Showing posts with label POSIX. Show all posts
Showing posts with label POSIX. Show all posts

Saturday, June 8, 2013

Rust wc

So in my attempt to practice writing POSIX command-line tools in Rust, the next tool I tried to rewrite was wc (or word count). This is a simple tool that counts 4 things:

  • lines (separated by U+0D, LINE FEED)
  • words (separated by any whitespace)
  • characters (multibyte encoded, probably UTF-8)
  • bytes

In the interest of brevity, I'm going to refer the reader to this link for the source code. One thing I learned is that the current std::getopts library doesn't have many features, e.g., it doesn't link short options and long options, so you have to check each separately. While I was writing this, some people in #rust on irc.mozilla.org suggested that I look at docopt which has not been ported to Rust yet, still mostly a Python library, but if ported would make a great addition to the language.

Saturday, June 1, 2013

Rust echo

I recently found the Rust programming language, and I've been having a blast of a time learning it. So far, it seems like a mixture of 50 different languages, most notably C++ and Haskell.

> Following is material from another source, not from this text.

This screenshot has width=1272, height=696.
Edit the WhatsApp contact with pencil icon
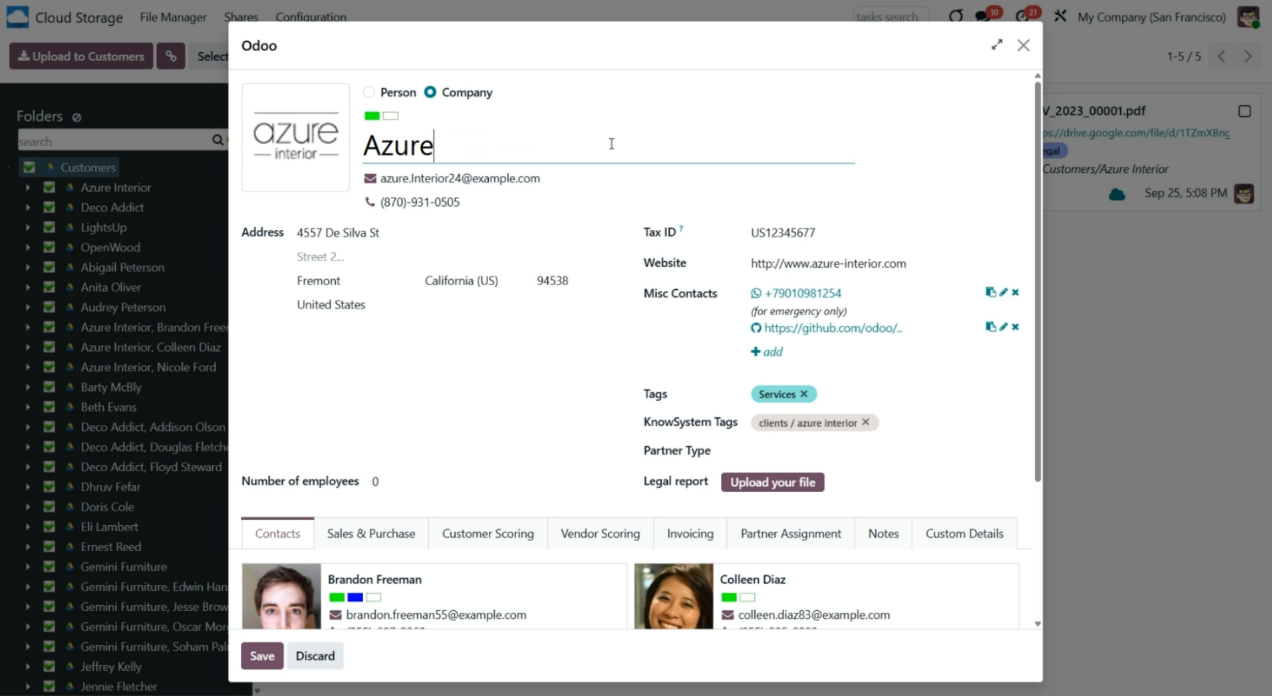1003,292
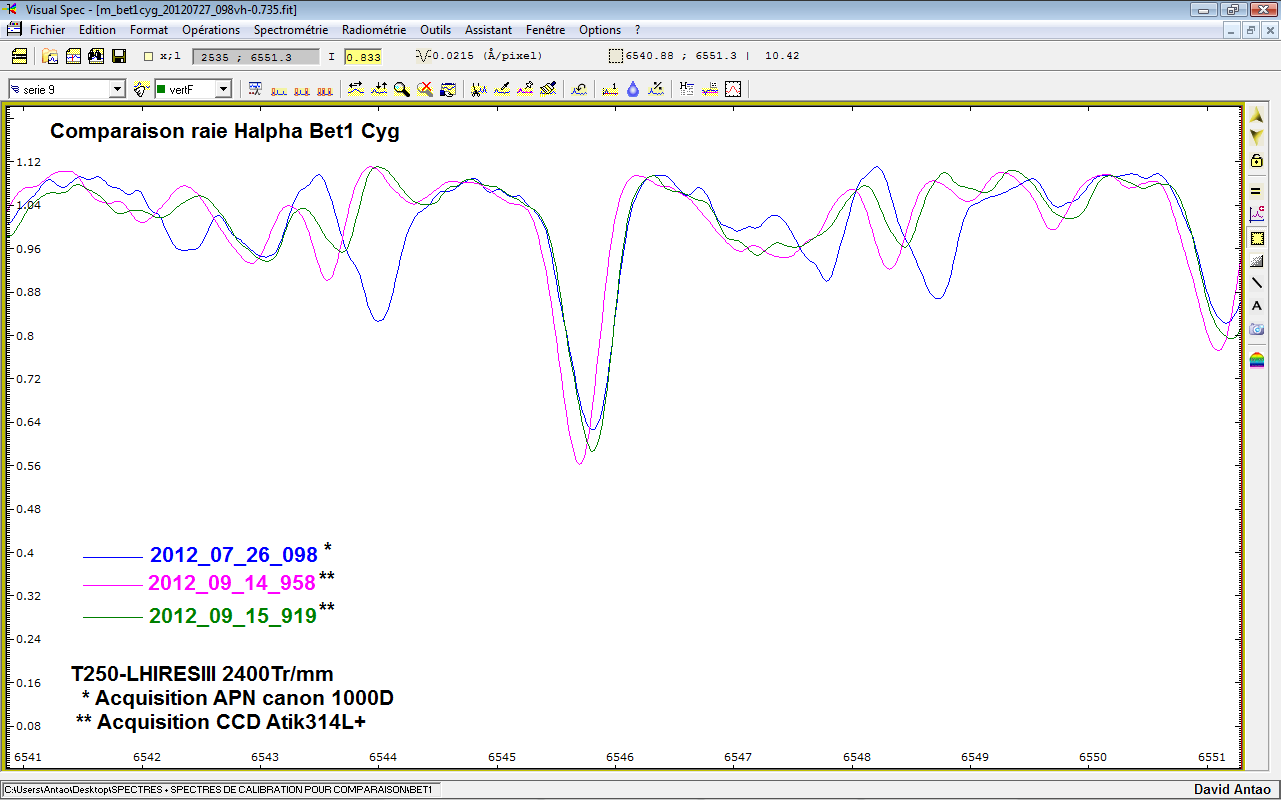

To help myself learn it, I decided a good place to start was with command-line utilities, the most basic of which are defined by POSIX. POSIX echo does not have any parameters, it just prints all of its arguments back to the user. BSD echo takes one parameter '-n' and if it's not given, then it prints a newline after all arguments are printed.

This seemed like a good example to learn a language so this was my first attempt:

fn main() {
    let mut newline = true;
    let mut arguments = os::args();
    arguments.shift();
    if arguments[0] == ~"-n" {
        arguments.shift();
        newline = false;
    }
    for arguments.eachi |argi, &argument| {
        print(argument);
        if argi == arguments.len() - 1 {
            if newline {
                print("\n");
            }
        } else {
            print(" ");
        }
    }
}

I talked about this on #rust at irc.mozilla.org and bjz and huonw recommended:

fn main() {
    let args = os::args();
    match args.tail() {
        [~"-n",..strs] => print(str::connect(strs, " ")),
        strs => println(str::connect(strs, " ")),
    }
}

which had some issues with it, so I refactored it to be more functional:

fn unwords(args: &[~str]) -> ~str {
    return str::connect(args, " ");
}
 
fn echo(args: &[~str]) {
    match args.tail() {
        [~"-n", ..strs] => print(unwords(strs)),
        strs => println(unwords(strs)),
    }
}
 
fn main() {
    echo(os::args());
}

which defined a Haskell-like unwords function to help. I am quite pleased with how supportive Rust is to approaching the problem from a procedural paradigm or a functional paradigm. Hooray for multi-paradigm programming!